◆ Extrait cité:

^^^^

Super 8
Eté 1979. Dans une petite ville tranquille des Etats-Unis, un groupe de gamins décide de réaliser un film de zombie pour un concours de cinéastes amateurs. Mais alors qu’ils sont en plein tournage, à minuit, sur un quai de gare désert, se produit un accident spectaculaire : une camionnette entre en collision avec un train de convoi militaire, qui explose face caméra. Or, c’est justement la présence de cette caméra qui change la donne : à leur insu les enfants ont filmé bien plus que ce qu’ils auraient pu imaginer.
C’est ainsi, en lui proposant d’assister au tournage de cet amusant petit film de morts-vivants (qui n’est pas sans faire penser aux bricolages d’Ed Wood), que JJ Abrams emmène le spectateur dans son propre récit. Le procédé de mise en abime aurait pu paraître superficiel s’il n’avait été aussi superbement maîtrisé. Car Super 8 réussit le pourtant ô combien difficile équilibre entre le divertissement spectaculaire hollywoodien et l’hommage cinéphile aux maîtres. S’il a été produit par Steven Spielberg, ce n’est pas un hasard : les références aux débuts de Spielberg sont omniprésentes. Impossible de ne pas songer à ET ou Rencontres du Troisième Type.
La série B est également ressuscitée, notamment parce que Joe, Charles, Martin, Cary, Preston et Alice tournent un film de zombie, allant jusqu’à y appeler l’usine chimique, théâtre d’horribles événements, la « Romero Factory » ; mais plus encore parce que JJ Abrams se réapproprie habilement tous les codes propres au genre. Que ce soient les autorités débordées par l’avalanche de phénomènes inexplicables qui exacerbent l’hostilité des citoyens, l’armée qui conspire, ou la scène de l’attaque dans la station-service isolée : un certain nombre de repères balisent malicieusement le chemin du cinéphile averti. L’intelligence incontestable de JJ Abrams est pourtant de doser jusque dans l’image cette atmosphère vieillotte, ultra-référencée, et la contemporanéité qui donne au film une dimension réellement spectaculaire. L’image et les effets spéciaux de toute beauté époustouflent, sans toutefois rompre avec le charme désuet de l’ensemble et n’en rendent cette incroyable histoire que plus crédible.

^^^^

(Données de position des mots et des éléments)
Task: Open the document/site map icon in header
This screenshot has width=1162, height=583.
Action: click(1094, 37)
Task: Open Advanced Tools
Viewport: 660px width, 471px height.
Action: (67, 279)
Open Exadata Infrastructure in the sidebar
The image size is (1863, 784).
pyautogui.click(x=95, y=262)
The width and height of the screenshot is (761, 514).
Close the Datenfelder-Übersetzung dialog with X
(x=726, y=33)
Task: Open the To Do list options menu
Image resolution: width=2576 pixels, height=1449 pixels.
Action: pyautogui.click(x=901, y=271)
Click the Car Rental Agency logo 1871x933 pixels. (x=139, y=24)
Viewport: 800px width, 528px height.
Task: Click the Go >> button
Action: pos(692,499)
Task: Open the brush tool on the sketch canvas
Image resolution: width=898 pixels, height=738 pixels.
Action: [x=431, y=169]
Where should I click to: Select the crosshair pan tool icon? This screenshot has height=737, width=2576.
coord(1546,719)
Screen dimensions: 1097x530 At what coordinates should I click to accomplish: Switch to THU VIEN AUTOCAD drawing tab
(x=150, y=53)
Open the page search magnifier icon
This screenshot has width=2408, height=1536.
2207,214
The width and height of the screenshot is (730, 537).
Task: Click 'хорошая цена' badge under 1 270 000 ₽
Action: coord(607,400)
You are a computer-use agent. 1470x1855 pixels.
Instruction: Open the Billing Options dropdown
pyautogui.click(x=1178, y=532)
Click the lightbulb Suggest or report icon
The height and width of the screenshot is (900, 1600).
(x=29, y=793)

^^^^

◆ Consignes:
a – Dans la critique de Super 8, quel nom les enfants donnent-ils à l'usine chimique dans leur film ?
b – Prolongez la critique de Super 8 à partir de sa dernière phrase.
Le listing est un document à part, sans lien avec la critique de Super 8.

◆ Réponses successives:
a – Ils l'appellent la « Romero Factory ».

b –
De ce que les enfants découvrent dans l’accident de train, on ne dira rien de plus, afin de ne pas gâcher la surprise, mais il faut tout-de-même souligner le côté novateur du parti pris final, quoi qu’encore une fois il ne soit pas sans rappeler le cinéma du jeune Steven Spielberg. Il n’est cependant pas du tout celui auquel le récent cinéma hollywoodien nous a habitués en la matière, – celui d’un Roland Emmerich, par exemple. Ce qui, peut-être, provient du regard que JJ Abrams semble porter sur son film, de par sa façon de dépeindre ses protagonistes et aspirants-cinéastes. À la fois tendre et humoristique, compréhensif et très ironique, JJ Abrams semble avoir à cœur de réaliser plus qu’un énième film de science-fiction tape-à-l’œil, et évoque des thématiques fortes, telles que la mort, le deuil, l’oppression, le désir de liberté, sans alourdir son propos par de vains discours ou en créant une atmosphère trop sombre.
Finalement, si dans Super 8 la réalisation de JJ Abrams rappelle tant le Spielberg des débuts, c’est sans doute parce que comme les grands noms du Nouvel Hollywood, il parvient ici à montrer qu’un bon metteur en scène, créatif et connaisseur, peut très bien réaliser un film d’auteur qui soit aussi un grand spectacle pop-corn, où le spectateur en prend à la fois plein les mirettes et les neurones. Une leçon de cinéma toujours bien agréable à recevoir.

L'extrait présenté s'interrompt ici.